Comprehensive Approach Needed to Improve Young Women’s Well-being
Empowering adolescents to achieve sexual and reproductive health and rights—including preventing unintended pregnancy—is critical to their overall health and well-being. Yet new data from the Guttmacher Institute show that sexual and reproductive health services in Kenya fall short of meeting adolescents’ needs. For example, an estimated 665,000 young women aged 15–19 in Kenya are married or sexually active and want to avoid becoming pregnant in the next two years. More than half of this group—357,000 adolescents—have an unmet need for modern contraception because they either use no contraceptive method or use traditional methods.
Each year, almost two-thirds of the estimated 345,000 pregnancies among adolescent women aged 15–19 in Kenya are unintended. The vast majority (86%) of these unintended pregnancies occur among adolescents who have an unmet need for modern contraception.
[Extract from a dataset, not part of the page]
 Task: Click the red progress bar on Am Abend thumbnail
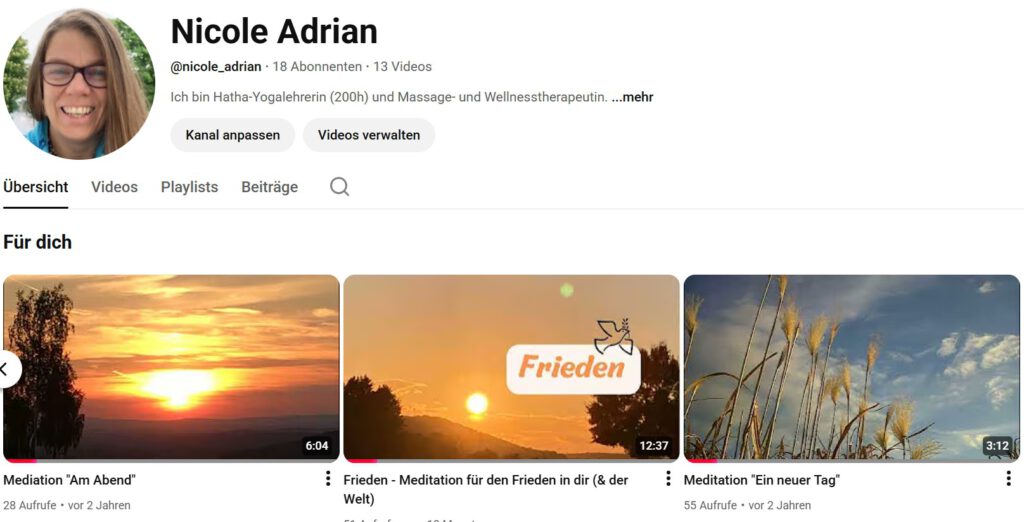point(20,461)
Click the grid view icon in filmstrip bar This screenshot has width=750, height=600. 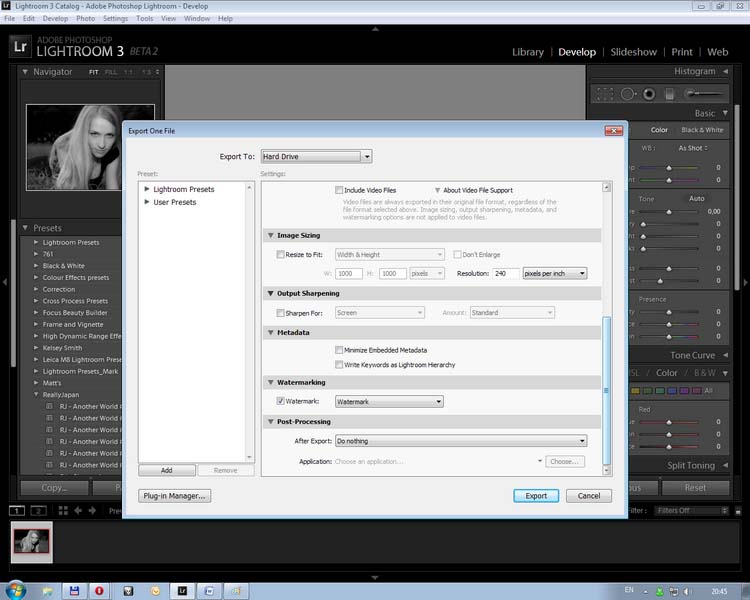point(64,511)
“Greater investment is needed to improve young people’s ability to access and use comprehensive sexual and reproductive health care services,” says Taylor Riley, research associate at the Guttmacher Institute and coinvestigator of the new estimates. “Contraceptive counseling and care that enables adolescents to decide whether and when to have children is a critical component of such services.”
The new data also indicate that many of the 217,000 adolescent women who give birth each year in Kenya do not receive the essential components of maternal and newborn health care recommended by the World Health Organization and the Kenyan Ministry of Health. About half of these adolescents have fewer than four antenatal care visits and one-third do not give birth in a health facility.
The authors of this study recommend investments that meet the needs for both modern contraception and maternal and newborn health care because such a joint investment would yield enormous health benefits. They found that full provision of modern contraception combined with adequate care for all pregnant adolescents and their newborns in Kenya would improve young women’s health and well-being by resulting in:
- 160,000 fewer unintended pregnancies per year (a 73% decline from current levels)
- 81,000 fewer unplanned births per year (a 73% decline)
- 57,000 fewer abortions per year (a 73% decline)
- 340 fewer adolescent maternal deaths per year (a 76% decline)
A joint investment would also cost less than investing in meeting maternal and newborn health care needs alone. In 2018, the annual cost of providing modern contraceptive and maternal and newborn health care services to women aged 15–19 in Kenya was US$24 million. Fully meeting the need solely for maternal and newborn health care among adolescents would require an additional investment of $93 million. By comparison, meeting this need in conjunction with fulfilling the modern contraceptive needs of adolescent women would only require an additional investment of $65 million.
The authors recommend a multifaceted and coordinated approach to fully meet adolescents’ needs and ensure their right to make voluntary and informed choices regarding contraception. To improve young people’s sexual and reproductive health and rights effectively, services must be nondiscriminatory, medically accurate and age-appropriate. Approaches should include improving access to and provision of comprehensive sexuality education and youth-friendly sexual and reproductive health services, in addition to community- and school-based programs that seek to destigmatize adolescent sexual activity and access to reproductive health services.